The Ideal of Female Grace

Travel writer Rick Steves on how Venus de Milo’s well-proportioned body personified the balance and orderliness of the Greek universe:

Split Venus down the middle from nose to toes and see how the two halves balance each other. Venus rests on her right foot (that contrapposto pose so popular with classical sculptors.) She then lifts her left leg, setting her whole body in motion. It’s all perfectly realistic: As the left leg rises, her right shoulder droops down. And as her knee points one way, her head turns the other. Despite all this motion, the impression is one of stillness, as Venus orbits slowly around a vertical axis. The twisting pose gives a balanced S-curve to her body. The balance between fleeting motion and timeless stability made beauty.

Other opposites balance as well, like the smooth skin of the upper half of her body that sets off the rough-cut texture of her dress. She’s actually made from two different pieces of stone plugged together at the hips (you can see the seam.) The face, while realistic and anatomically accurate, is also idealized—like a goddess, she’s too generic and too perfect. This isn’t any particular woman, but Everywoman—all the idealized features that appealed to the Greeks.
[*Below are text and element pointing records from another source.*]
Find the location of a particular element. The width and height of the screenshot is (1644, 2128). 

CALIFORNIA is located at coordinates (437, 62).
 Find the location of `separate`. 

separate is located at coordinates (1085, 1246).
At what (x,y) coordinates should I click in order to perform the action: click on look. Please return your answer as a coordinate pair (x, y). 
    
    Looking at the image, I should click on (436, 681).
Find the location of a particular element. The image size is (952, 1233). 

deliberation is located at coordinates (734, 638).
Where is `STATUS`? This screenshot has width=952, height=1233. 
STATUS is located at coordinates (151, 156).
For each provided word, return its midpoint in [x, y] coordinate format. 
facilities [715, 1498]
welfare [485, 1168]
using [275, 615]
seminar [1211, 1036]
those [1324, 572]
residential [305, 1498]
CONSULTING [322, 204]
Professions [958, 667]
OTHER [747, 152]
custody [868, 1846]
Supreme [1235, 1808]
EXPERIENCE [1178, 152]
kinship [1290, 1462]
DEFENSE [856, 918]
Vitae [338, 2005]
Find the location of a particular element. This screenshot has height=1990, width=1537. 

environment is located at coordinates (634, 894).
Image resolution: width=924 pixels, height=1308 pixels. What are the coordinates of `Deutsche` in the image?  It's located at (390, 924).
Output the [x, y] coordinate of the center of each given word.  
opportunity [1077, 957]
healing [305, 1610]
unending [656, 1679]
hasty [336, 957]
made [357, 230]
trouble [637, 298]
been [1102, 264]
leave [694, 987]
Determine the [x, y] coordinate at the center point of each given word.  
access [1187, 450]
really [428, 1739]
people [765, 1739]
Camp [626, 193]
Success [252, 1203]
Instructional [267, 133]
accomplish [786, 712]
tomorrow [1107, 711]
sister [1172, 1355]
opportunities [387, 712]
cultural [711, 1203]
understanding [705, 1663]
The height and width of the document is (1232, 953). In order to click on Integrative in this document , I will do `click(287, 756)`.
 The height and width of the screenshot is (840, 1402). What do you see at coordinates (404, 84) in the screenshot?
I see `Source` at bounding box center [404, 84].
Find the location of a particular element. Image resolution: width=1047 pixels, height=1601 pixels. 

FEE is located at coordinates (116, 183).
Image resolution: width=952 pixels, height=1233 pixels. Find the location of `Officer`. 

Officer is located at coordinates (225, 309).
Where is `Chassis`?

Leadership in Four Short Sentences

Pascal Finette quotes an important leadership lesson from VISA’s Dee Hock:

Get Your PhD in Leadership in 30 Seconds

Dee Hock, architect of payment juggernaut VISA, inventor of chaordic organizations and visionary-extraordinaire once summarized his most important leadership advice as:

Make a careful list of all things done to you that you abhorred. Don’t do them to others, ever. Make another list of things done for you that you loved. Do them for others, always.

It truly summarizes a PhD in leadership in four short sentences.

The next time you find yourself with a tough decision to make—take a deep breath and think about what you would like to happen if it were you on the other end.

Retailers Abusing Workers

Karin Klein in Los Angeles Times says that Thanksgiving shouldn’t be the only time to care about poorly paid and abused retail workers:

I’m no fan of the Thanksgiving shopping trend, but the outrage over holiday work hours seems like one of those easy hits, full of the symbolism that gets people posting on Facebook, talking boycott or calling for new work laws. Yes, the creep into this family and national tradition is a sad sign of greed, but it’s a smaller one than the really damaging effects of greed on low-wage retail workers all year long. Let’s not allow the easy outrage to distract us from the bigger picture.

How Leaders Overcome Adversity

Executive coach Ed Batista summarizes Warren Bennis and Robert Thomas’s Crucibles of Leadership:

A crucible is a vessel used in chemistry and metallurgy in which substances are transformed through the application of extreme heat and pressure. We can think of the current global crisis as a ‘crucible experience’—a chapter in our lives that will undoubtedly transform us, for better or for worse. In ‘Crucibles of Leadership’ Warren Bennis and his co-author Robert Thomas employ this metaphor as they explore the lives of leaders who went through such an experience, ‘a trial and a test, a point of deep self-reflection that forced them to question who they were and what mattered to them.’

Studying a number of leaders who overcame adversity in such circumstances allowed Bennis and Thomas to identify the four (five, really) characteristics identified above that these leaders shared.

Put Nature First

Sereno Sky writes in Lonely Traveller (2014,)

The beautiful and natural usually isn’t far away. Even if you happen to live in an ugly industrial or commercial city, it usually doesn’t take much to get out of town and show admiration to beautiful nature. Or you can plant cacti, all kinds of flowers, herbs and weeds right on your balcony. Put nature first, and your spiritual benefits will follow, and the universe will respond with gratitude.